• _Goal of the exercise_
Render each line of the entries below as a row in a Markdown table with the columns Row and Line, skipping blank lines. Leave the pictures out of your answer.

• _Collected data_
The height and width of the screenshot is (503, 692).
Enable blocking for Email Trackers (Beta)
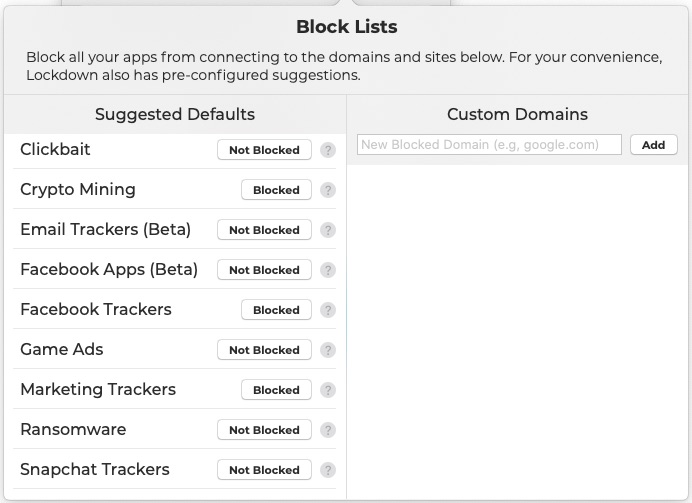(x=264, y=230)
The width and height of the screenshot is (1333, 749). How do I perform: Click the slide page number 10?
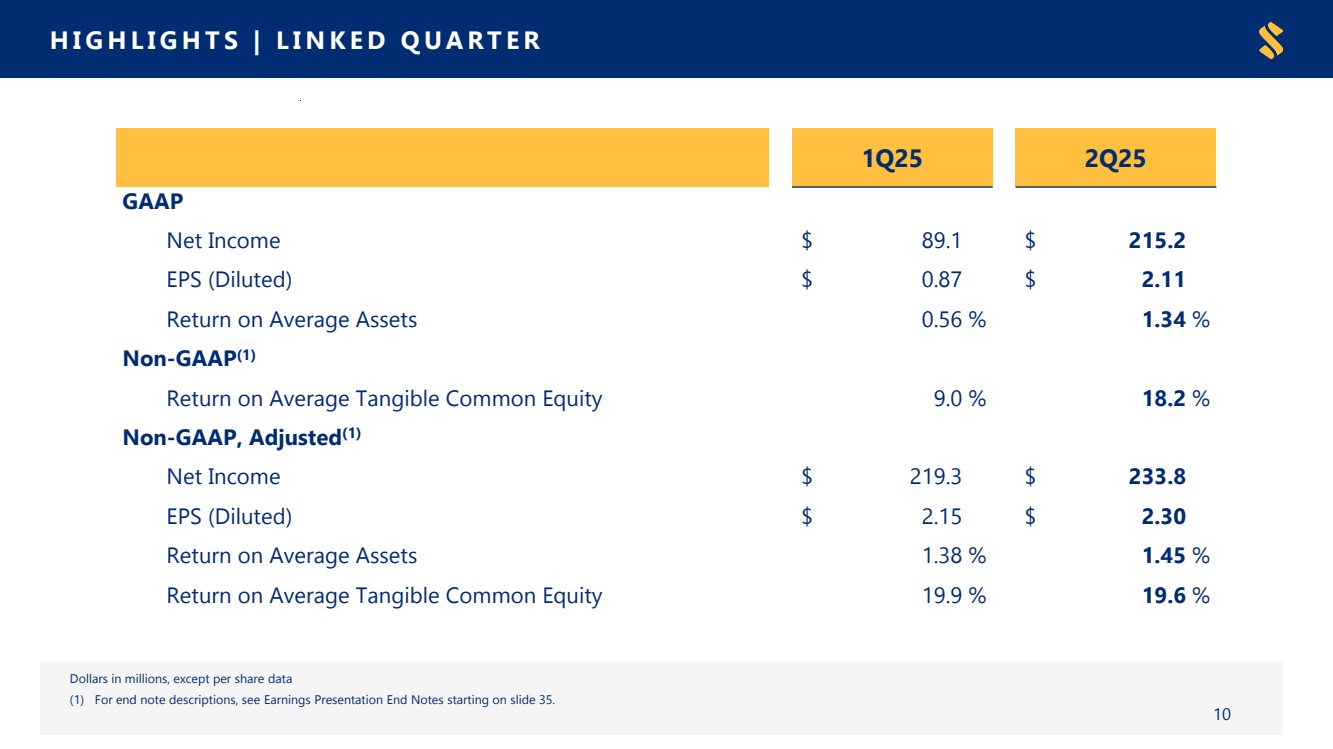[x=1222, y=714]

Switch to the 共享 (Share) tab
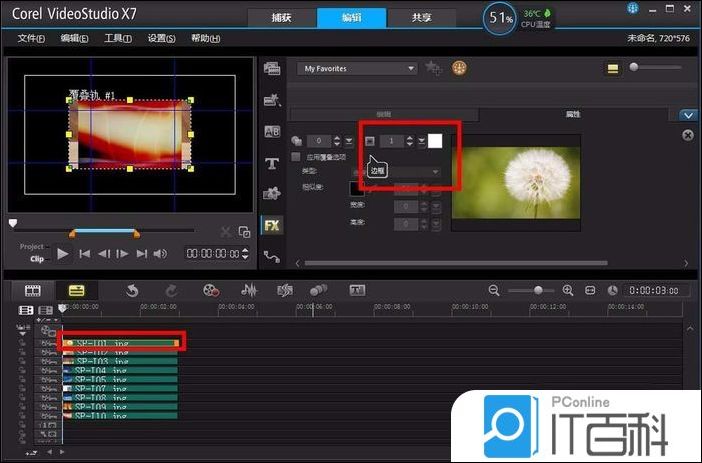422,18
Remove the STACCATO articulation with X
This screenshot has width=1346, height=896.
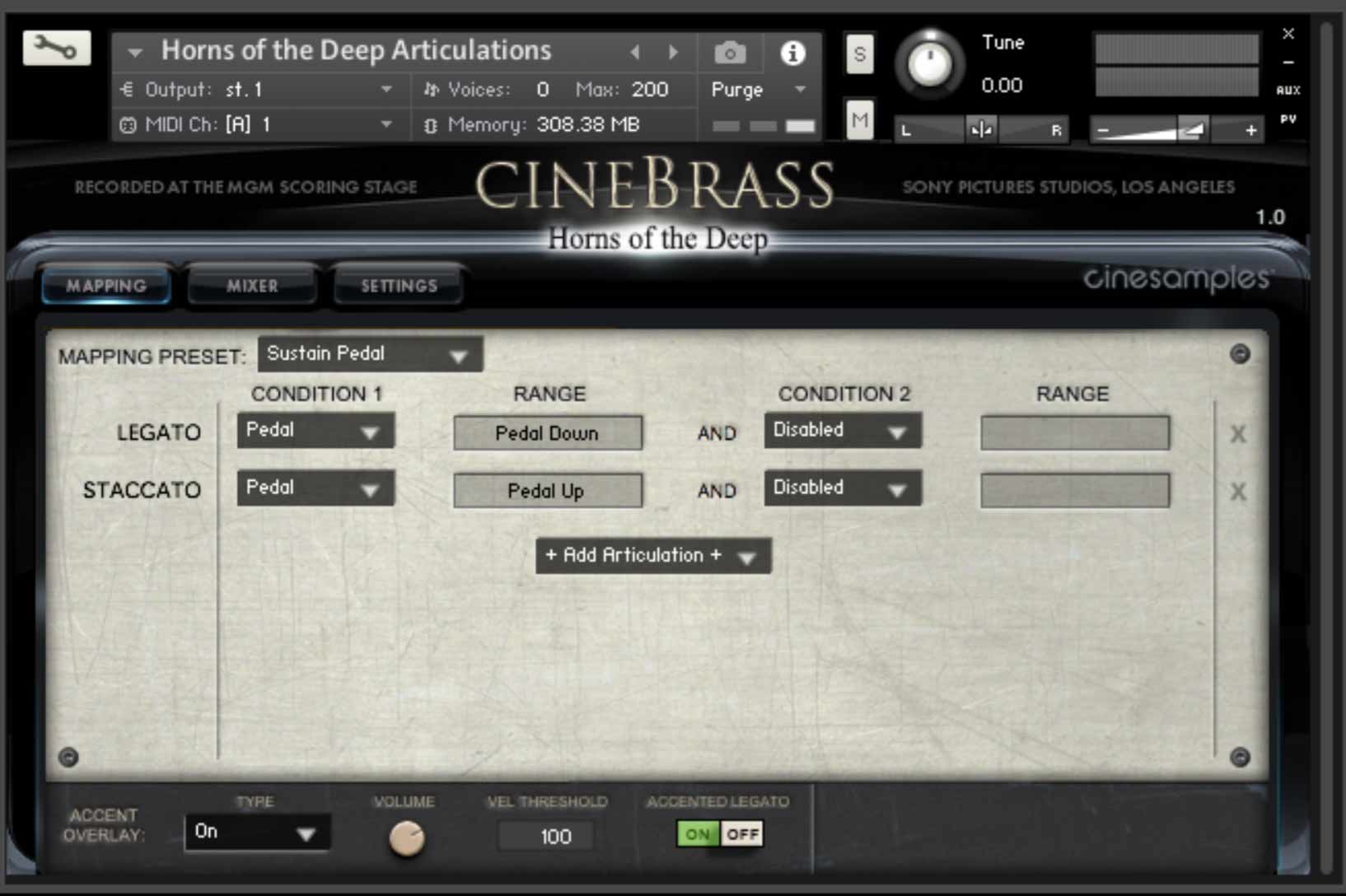click(1237, 490)
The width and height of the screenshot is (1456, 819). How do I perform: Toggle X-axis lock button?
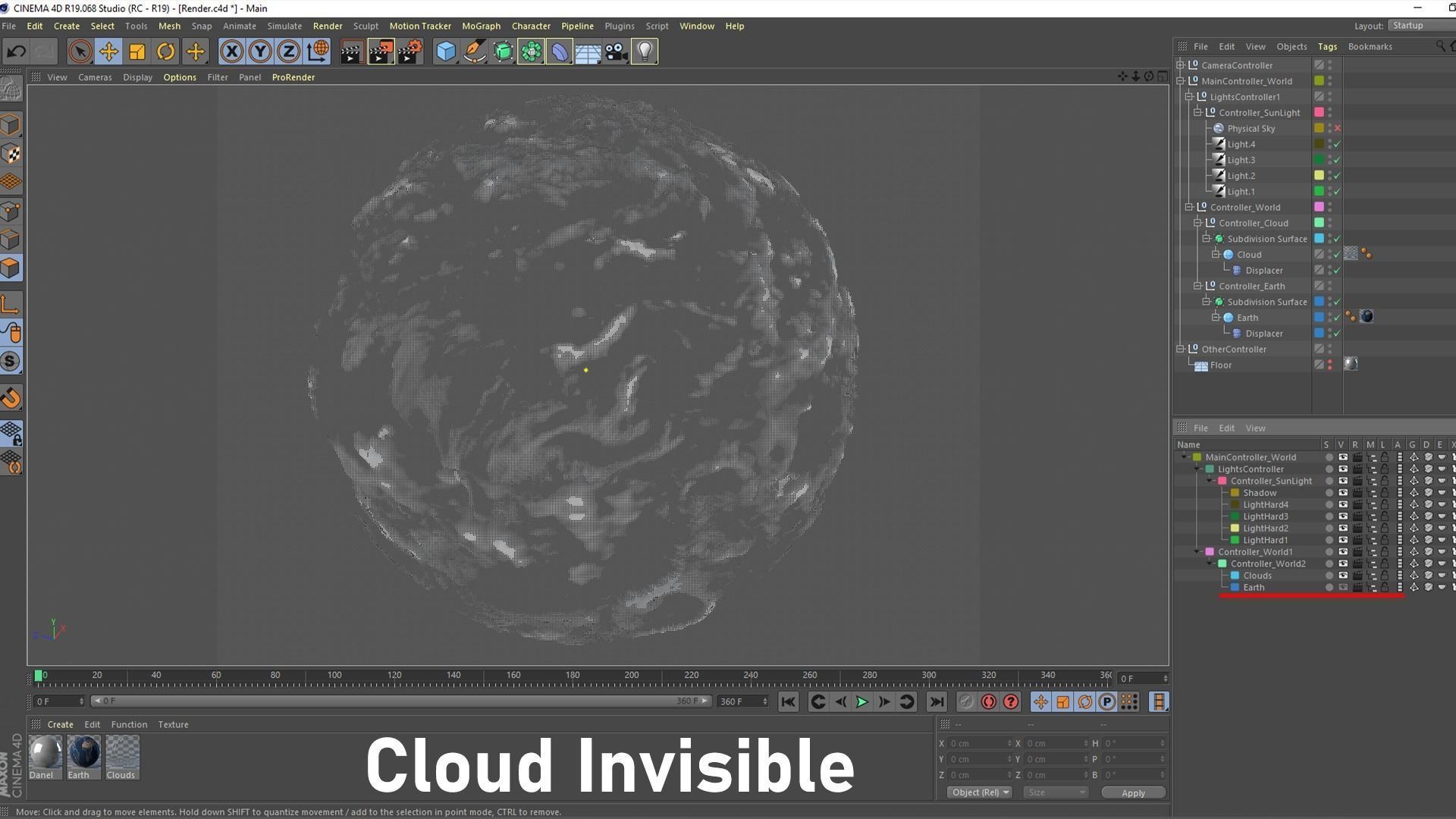coord(231,52)
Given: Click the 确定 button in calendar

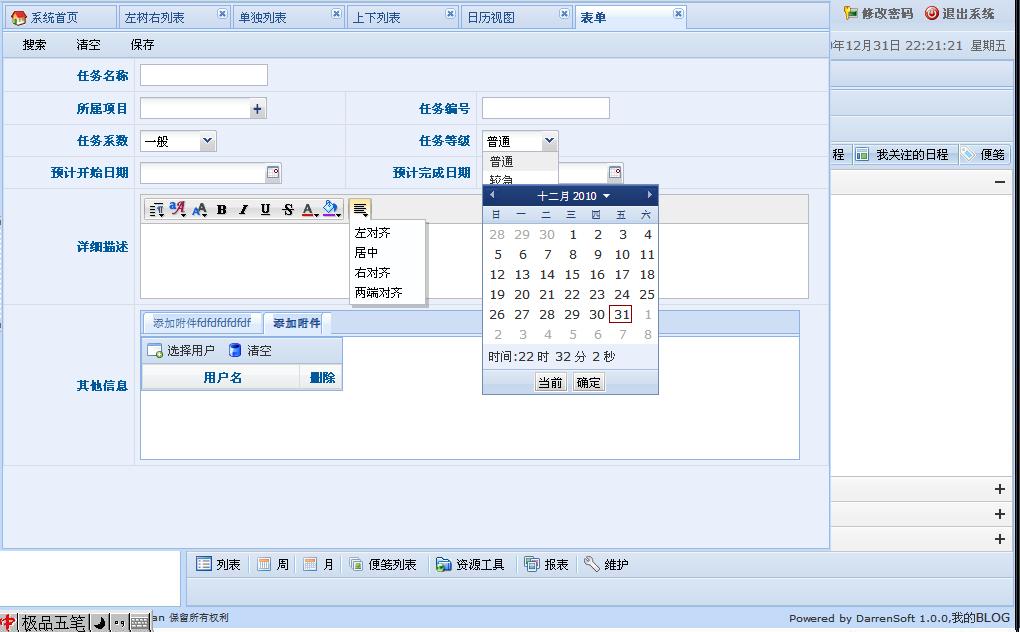Looking at the screenshot, I should pyautogui.click(x=588, y=382).
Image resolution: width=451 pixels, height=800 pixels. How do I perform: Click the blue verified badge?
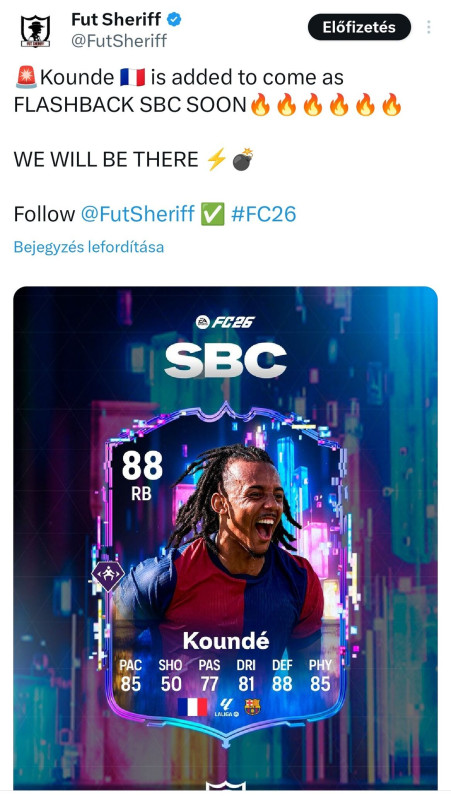coord(176,20)
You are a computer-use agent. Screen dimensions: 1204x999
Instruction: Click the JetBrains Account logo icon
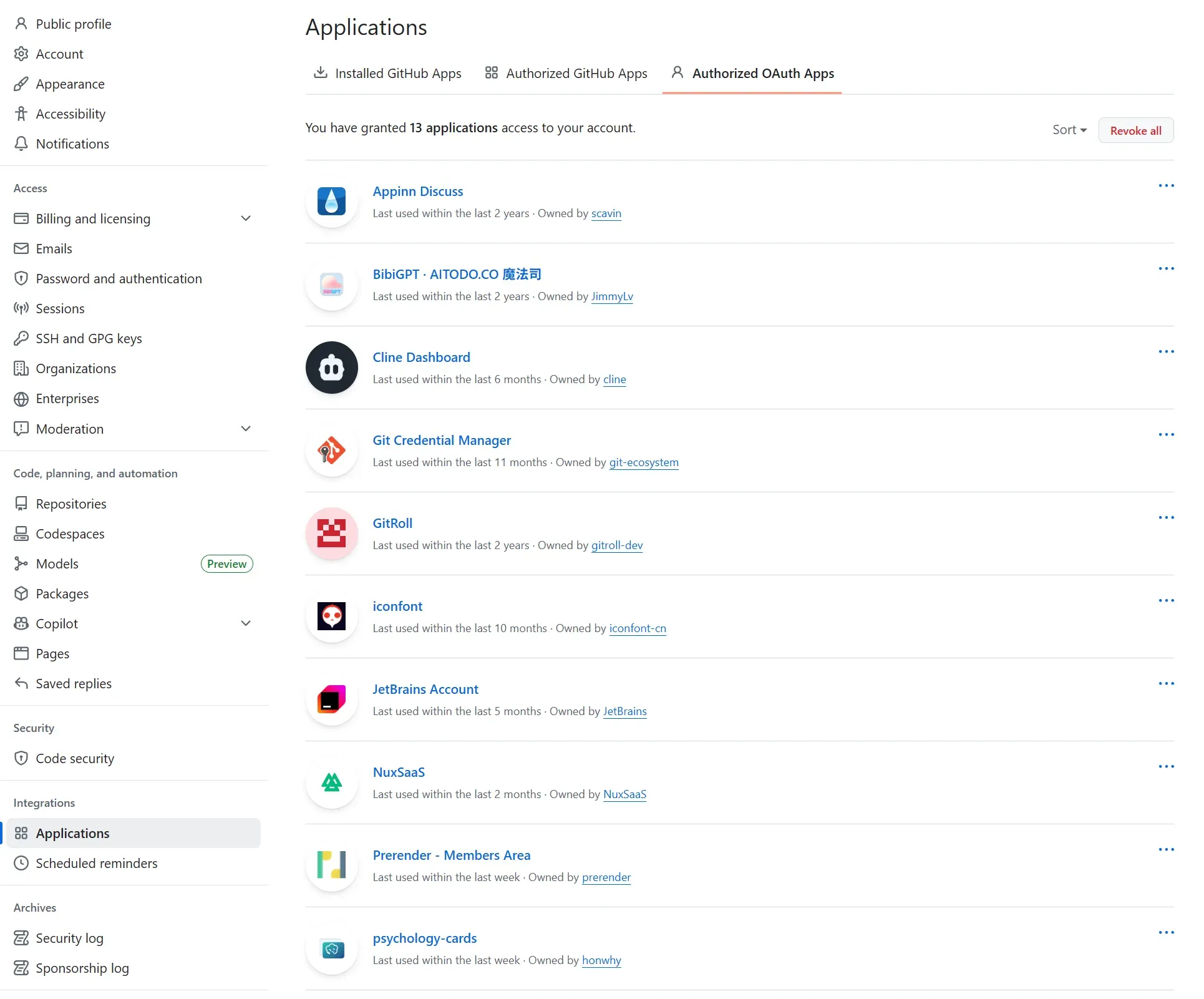pos(331,699)
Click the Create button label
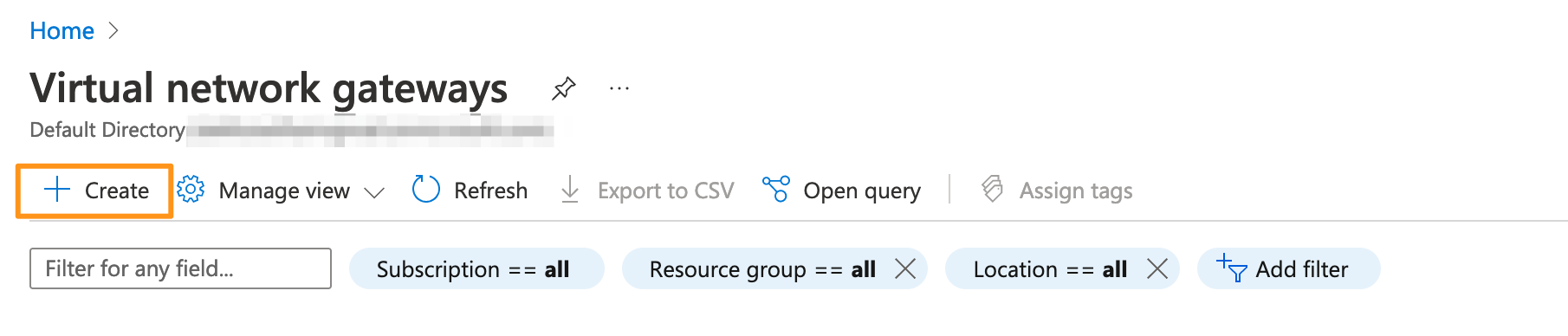 (x=117, y=191)
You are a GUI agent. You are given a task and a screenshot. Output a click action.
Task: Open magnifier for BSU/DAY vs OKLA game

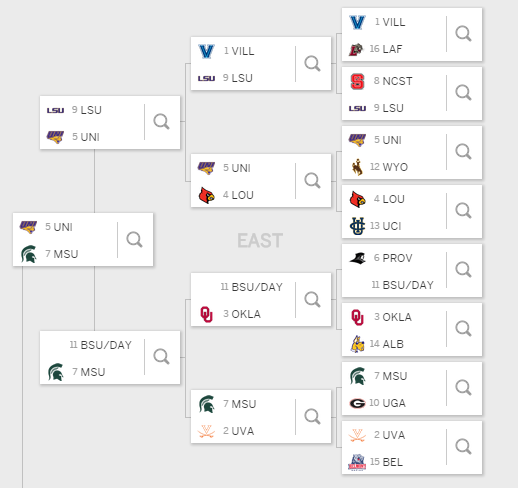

• _Correct output_
| Row | Line |
|---|---|
| 1 | The height and width of the screenshot is (503, 692). |
| 2 | Enable blocking for Email Trackers (Beta) |
| 3 | (x=264, y=230) |
| 4 | The width and height of the screenshot is (1333, 749). How do I perform: Click the slide page number 10? |
| 5 | [x=1222, y=714] |
| 6 | Switch to the 共享 (Share) tab |
| 7 | 422,18 |
| 8 | Remove the STACCATO articulation with X |
| 9 | This screenshot has width=1346, height=896. |
| 10 | click(1237, 490) |
| 11 | The width and height of the screenshot is (1456, 819). How do I perform: Toggle X-axis lock button? |
| 12 | coord(231,52) |
| 13 | Given: Click the 确定 button in calendar |
| 14 | Looking at the screenshot, I should pyautogui.click(x=588, y=382). |
| 15 | Image resolution: width=451 pixels, height=800 pixels. How do I perform: Click the blue verified badge? |
| 16 | coord(176,20) |
| 17 | You are a computer-use agent. Screen dimensions: 1204x999 |
| 18 | Instruction: Click the JetBrains Account logo icon |
| 19 | pos(331,699) |
| 20 | Click the Create button label |
| 21 |  (x=117, y=191) |
| 22 | You are a GUI agent. You are given a task and a screenshot. Output a click action. |
| 23 | Task: Open magnifier for BSU/DAY vs OKLA game |